The new method is a modification of what is already one of the most widely used sets of chemical reactions: amide bond-forming reactions. These occur naturally in cells to stitch together amino-acids into proteins, for example. Since the 1940s, when they became a popular tool for laboratory chemists, they have been instrumental in the discovery of many new compounds as well as new methods for synthesizing compounds.

Amide bond-forming reactions couple carbon atoms on carboxylic acids to nitrogen atoms on another broad class of compounds called amines. The reactions are relatively safe and easy, and produce water, H2O, as a co-product.

Chemists have long dreamed of using similarly cheap and easy techniques to make carbon-to-carbon couplings. That would enable them to synthesize, and potentially turn into drugs and other useful products, an enormous number of organic molecules that have previously been inaccessible.

Carbon to Carbon

The method devised by Baran and his team essentially repurposes the traditional amide bond-forming strategy to achieve carbon-carbon couplings. The new reactions again involve easy, safe conditions--the co-product now is carbon dioxide, CO2--and the same inexpensive and widely available starting materials, carboxylic acids. This time the reaction partners are not nitrogen-containing amines but organic compounds containing carbon and zinc, which are also relatively easy to buy or make.

The path to the new invention began with a long-known reaction called the Barton decarboxylation. "We started by asking ourselves what would happen if we could use a metal to trap a radical [a highly reactive charged molecule] generated in the Barton decarboxylation," said TSRI Research Associate Josep Cornella. "We realized that if we could do that, it would open up a totally new approach to organic synthesis and carbon-carbon coupling."

The method the team ultimately developed employs an inexpensive and commercially available activating agent that primes the chosen carboxylic acid for the reaction. A metal catalyst--inexpensive nickel--then facilitates the reaction between the carboxylic acid and its carbon-zinc partner compound.

A key ingredient turned out to be a "ligand" compound that helps the metal catalyst do its job. "We found that common, readily available bipyridine ligands work best--these help to stabilize the nickel so it can catalyze the reaction," said TSRI Research Associate Tian Qin.

After optimizing the reaction's materials and procedures, the team demonstrated it with 78 different starting chemicals--all carboxylic acids--including the statin drug Lipitor, the epilepsy and anxiety drug Lyrica and the antihistamine Zyrtec.

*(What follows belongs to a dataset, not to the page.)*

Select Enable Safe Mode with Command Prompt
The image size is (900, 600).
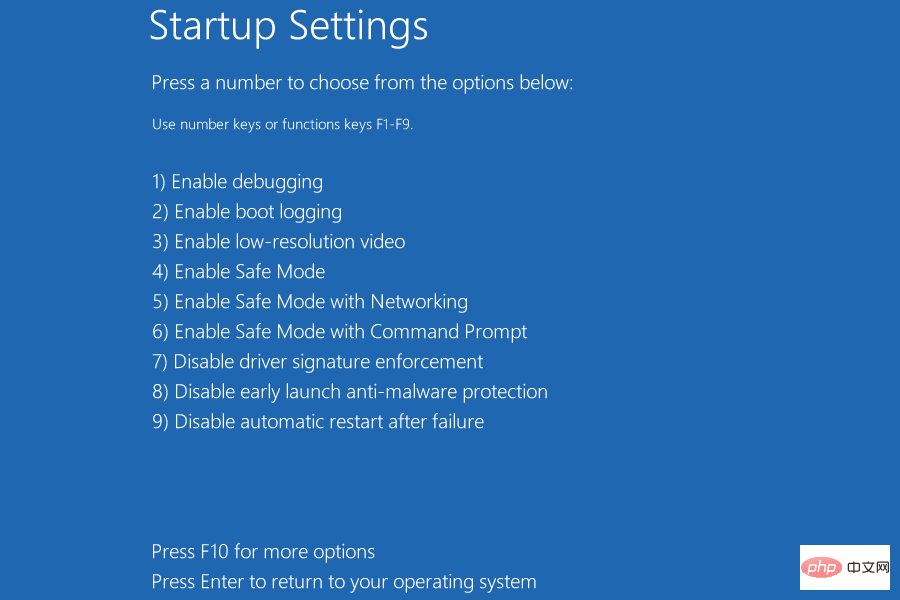[340, 332]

"I know of no easier way to perform the modifications we described in the paper; in fact, many of them have been effectively off-limits until now," said Baran.

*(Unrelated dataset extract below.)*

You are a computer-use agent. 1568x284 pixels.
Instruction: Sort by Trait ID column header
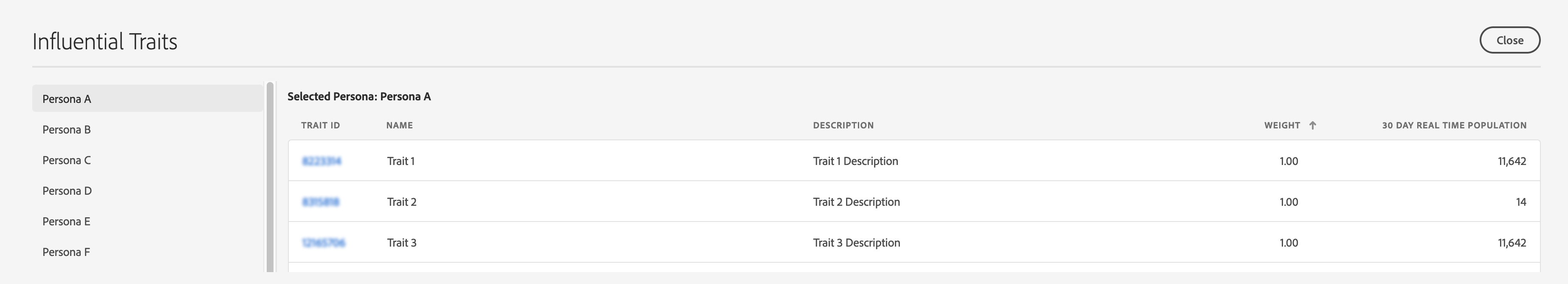click(320, 125)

Some of the modifications were used to make new derivatives or variants of existing compounds. Others represented new ways of synthesizing existing products or chemical building-blocks.

TSRI Research Associate Lara Malins showed that the new technique could be applied to directly modify amino acids as they are stitched together during peptide synthesis. Peptides are widely used in biology studies and increasingly used as medicines as well. "We can rapidly modify natural amino acids within a peptide chain to generate valuable 'designer' amino acids, which would otherwise require multiple steps to prepare in the lab," said Malins.

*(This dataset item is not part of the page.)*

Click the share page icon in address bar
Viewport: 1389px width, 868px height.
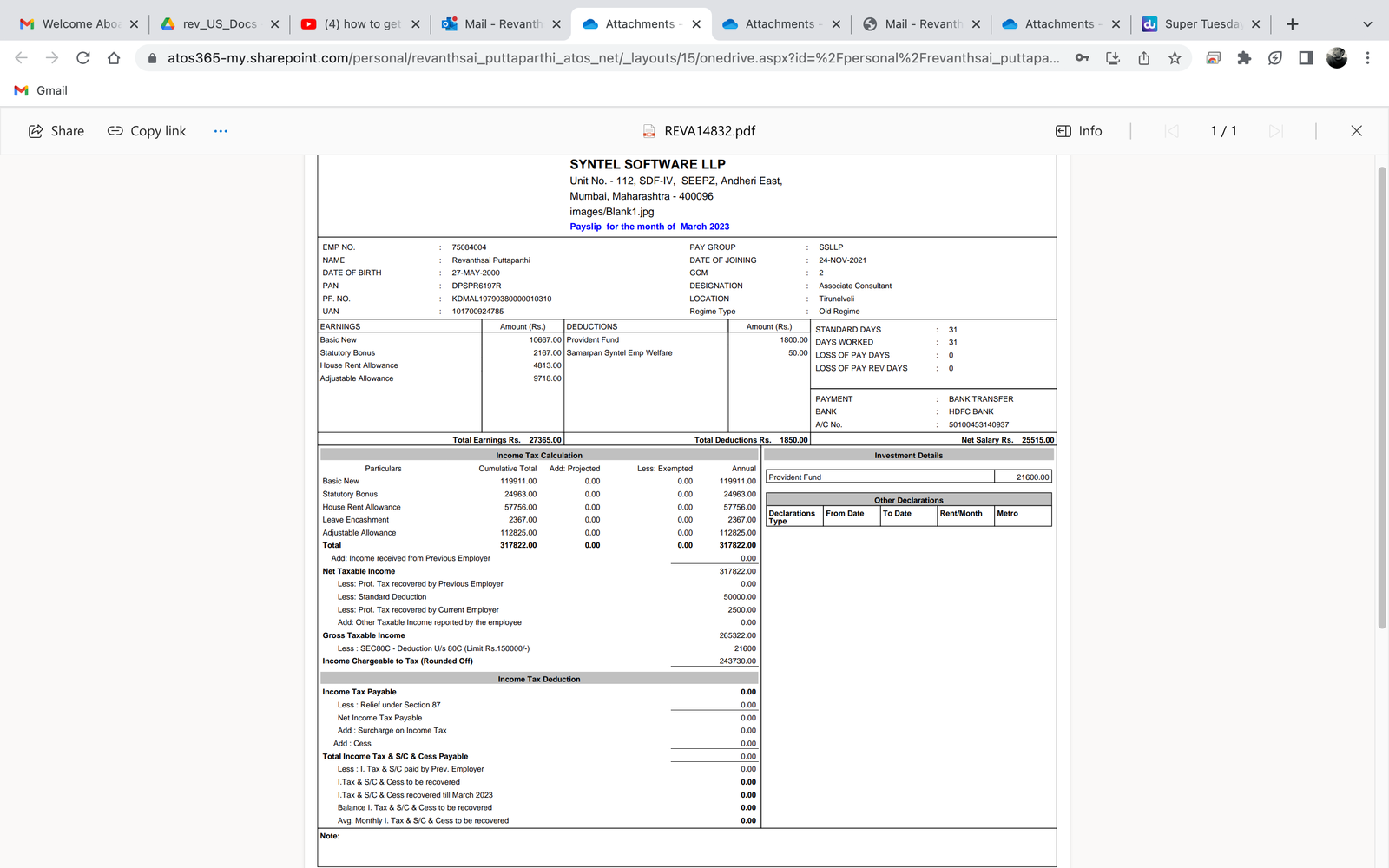click(1144, 58)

TSRI Research Associate Chao Li found a way to use the new method to combine not just a carboxylic acid and an organic zinc-containing reagent but also a third compound, to yield complex molecules with two new carbon-carbon bonds. "It is a rare example of a multi-component cross coupling reaction and offers new way to construct complex molecule structures," said Li.

"These structures would be pretty much impossible to make in one step via any other path," Baran added.

For their part, Baran and his team are now using the new approach to simplify the syntheses of valuable compounds found in nature. They also hope to extend the principles of the new reaction to other classes of organic molecules.

"We're following up on this at a furious pace," Baran said.